Dyane Adam

Université de l'Ontario français: Adam veut poursuivre le dialogue

Les membres du conseil de gouvernance de l’Université de l’Ontario français (UOF) ont décidé de battre le fer pendant qu’il est chaud.

Moins de 24 heures après l’octroi de 1,9 million $ de la part du fédéral pour assurer la survie du projet, la présidente du Conseil de l’UOF, Dyane Adam, rencontrera la nouvelle conseillère aux affaires francophones au bureau du premier ministre Ford, Marilissa Gosselin, et des membres du personnel du bureau de la ministre Caroline Mulroney.

«Ce qui est important, c’est de poursuivre le dialogue et de travailler sur des solutions pour remettre l’UOF sur ses rails le plus rapidement possible», soutient Mme Adam.

Cette dernière ne cache pas qu’elle militera pour que la province s’engage rapidement à s’asseoir avec le fédéral afin de discuter d’une entente de financement pour le fonds de démarrage de l’Université de langue française.

L’enveloppe budgétaire de 1,9 million $, annoncée tard dimanche soir par la ministre du Tourisme, des Langues officielles et de la Francophonie du Canada, Mélanie Joly, permet à l’UOF d’aller de l’avant avec la mise en oeuvre du Carrefour francophone du savoir et de l’innovation. 

Cette solution de transition donne «du temps pour respirer», note Mme Adam.

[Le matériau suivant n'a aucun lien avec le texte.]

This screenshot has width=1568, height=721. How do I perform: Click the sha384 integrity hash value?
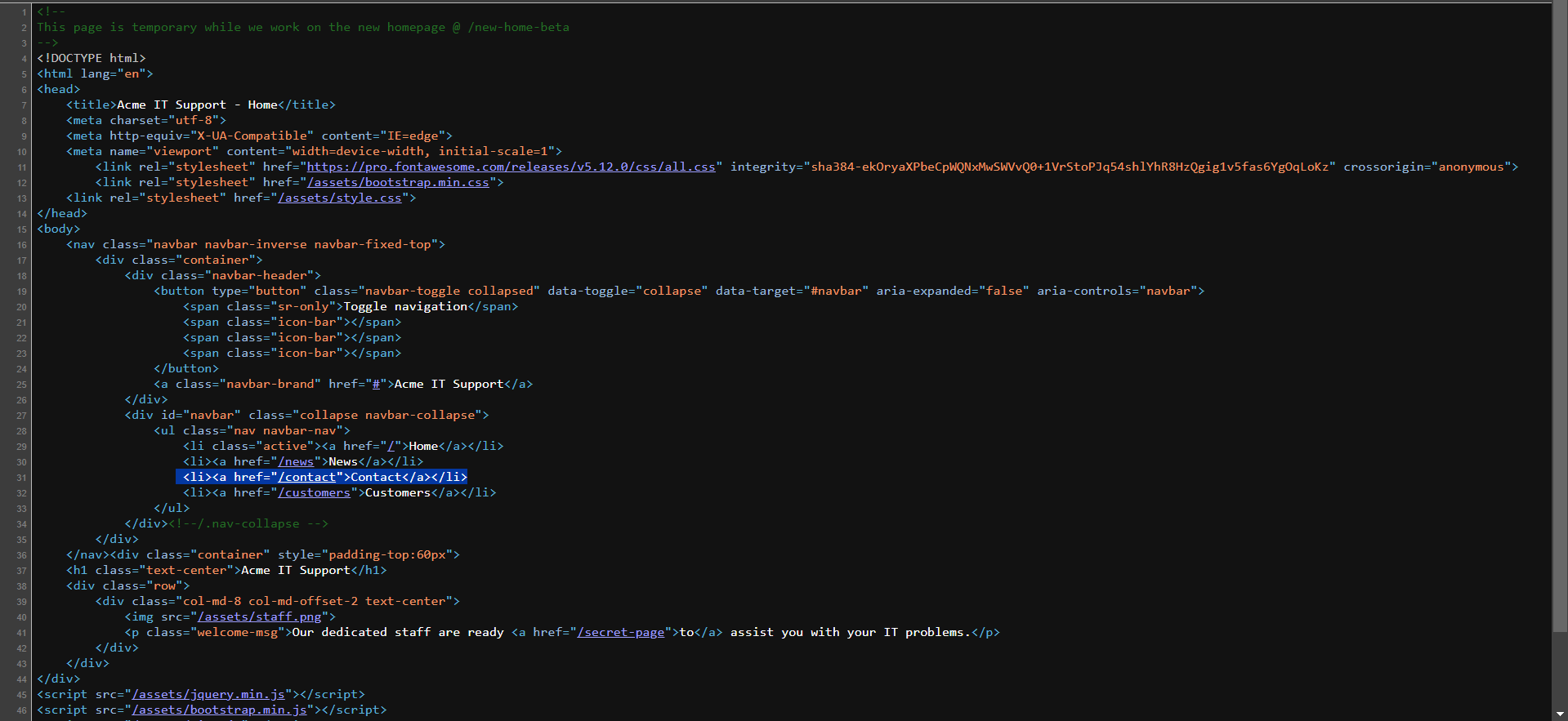pyautogui.click(x=1069, y=167)
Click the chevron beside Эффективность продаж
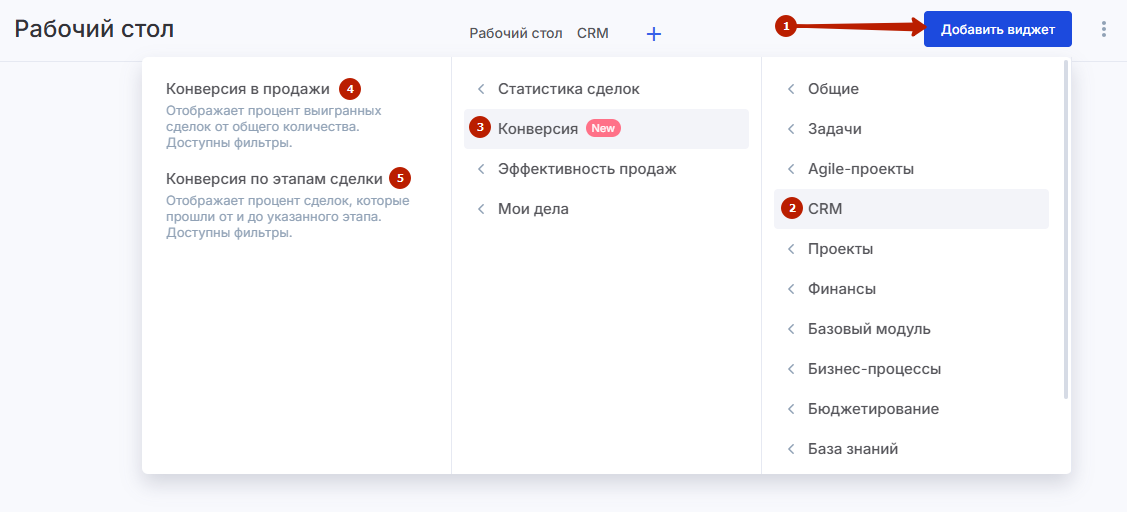 [481, 170]
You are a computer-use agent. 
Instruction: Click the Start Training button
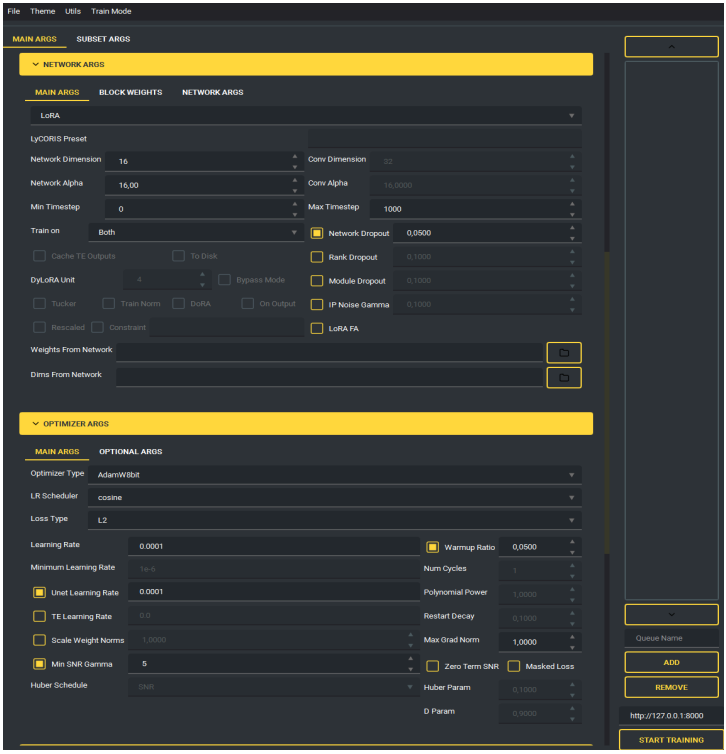coord(671,740)
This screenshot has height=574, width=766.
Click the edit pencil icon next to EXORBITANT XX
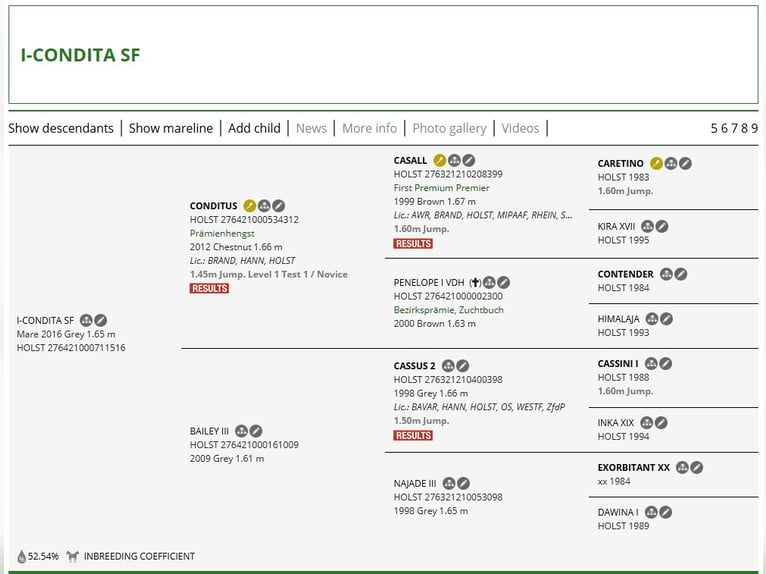pos(697,467)
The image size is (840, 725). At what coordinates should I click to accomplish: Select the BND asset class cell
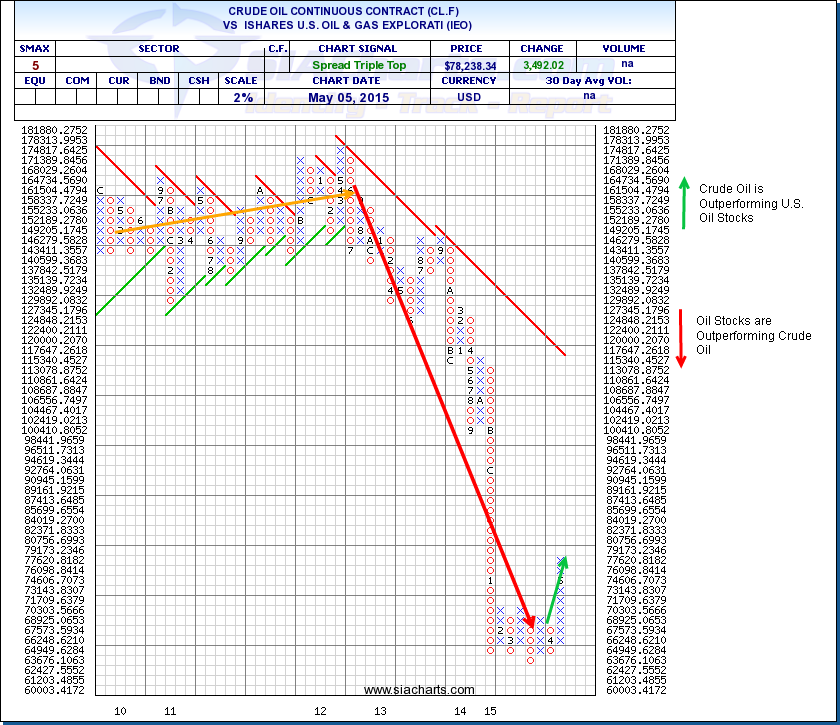pos(160,81)
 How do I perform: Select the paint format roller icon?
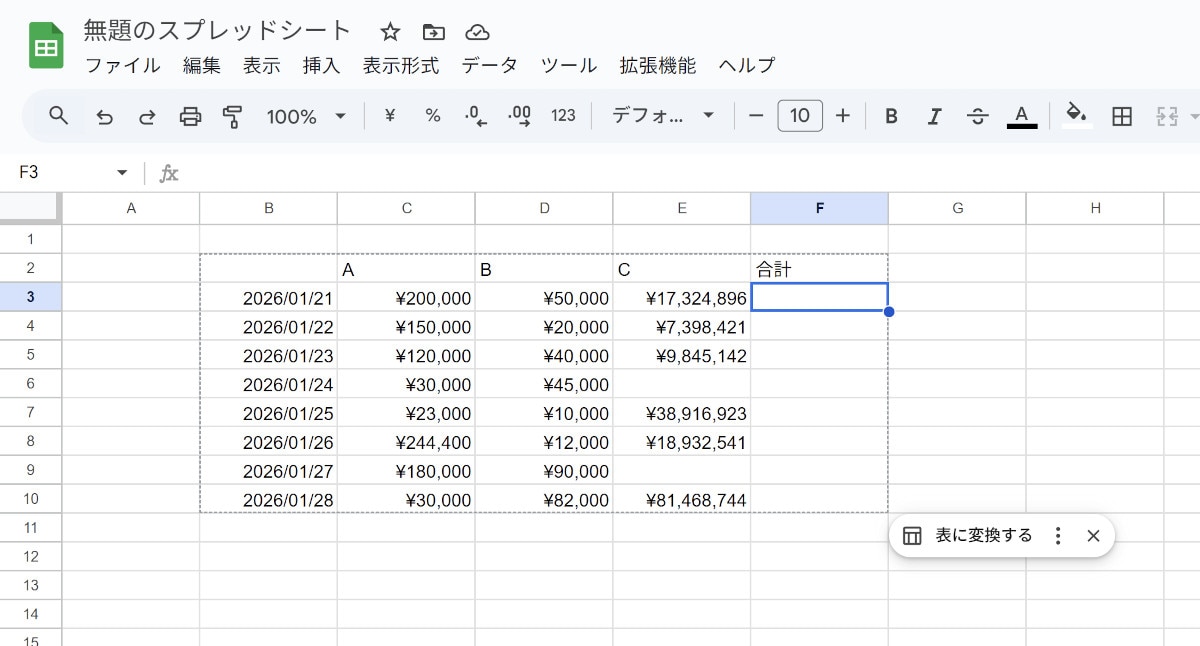(233, 117)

« Tout en gardant le momentum et notre équipe à flot. Il faut continuer les discussions avec le gouvernement provincial et l’équipe de Mme Mulroney pour se sortir de cette impasse et pour s’assurer que la pause, qui nous a été imposée par le provincial, soit la plus courte possible», ajoute la présidente du conseil de gouvernance.

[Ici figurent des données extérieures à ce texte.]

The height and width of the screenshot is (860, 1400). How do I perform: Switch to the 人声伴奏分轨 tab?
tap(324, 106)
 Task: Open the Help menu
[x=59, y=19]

Ouverture en 2020 toujours dans la mire

De son côté, le recteur par intérim de l’UOF, Normand Labrie, explique que la subvention fédérale va permettre à son équipe d’intensifier les travaux pour mener à la mise en oeuvre du Carrefour qui doit regrouper une quinzaine d’organismes francophones sous un même toit.

«La subvention nous permet de nous concentrer sur cet aspect-là. La mission de l’Université dans la Loi qui a été créée en 2017 prévoit l’offre de programmes académiques. L’Université a aussi pour mission d’aider au développement social et économique des communautés francophones. Ça s’inscrit dans une partie importante de la mission en attendant que le gouvernement provincial s’assoie à la table avec le fédéral pour entamer des discussions pour l’octroi des fonds de démarrage de l’Université pour que le chantier académique puisse se développer», explique-t-il.

À long terme, le Carrefour et l’UOF seront réunis sous un même toit, mais entre-temps les employés de l’Université cherchent un lieu pour ériger le campus temporaire. Des discussions sont en cours avec un promoteur immobilier de Toronto. L’UOF a jusqu’au 18 février pour signer un bail.

M. Labrie a bon espoir de pouvoir accueillir la première cohorte d’étudiants en 2020, bien que plusieurs défis se pointent à l’horizon.

«On a déposé les demandes d’approbation de programmes le 1er octobre auprès de la ministre, mais nous n’avons toujours pas eu de réponse. Je pense que c’est ce qui pourrait nous mettre un peu en retard, confie le recteur par intérim. On est prêt à mettre les bouchées doubles dès qu’on obtient l’aval. Les programmes de baccalauréat sont une façon pour nous d’ouvrir en 2020, mais on peut aussi offrir d’autre type de formation.»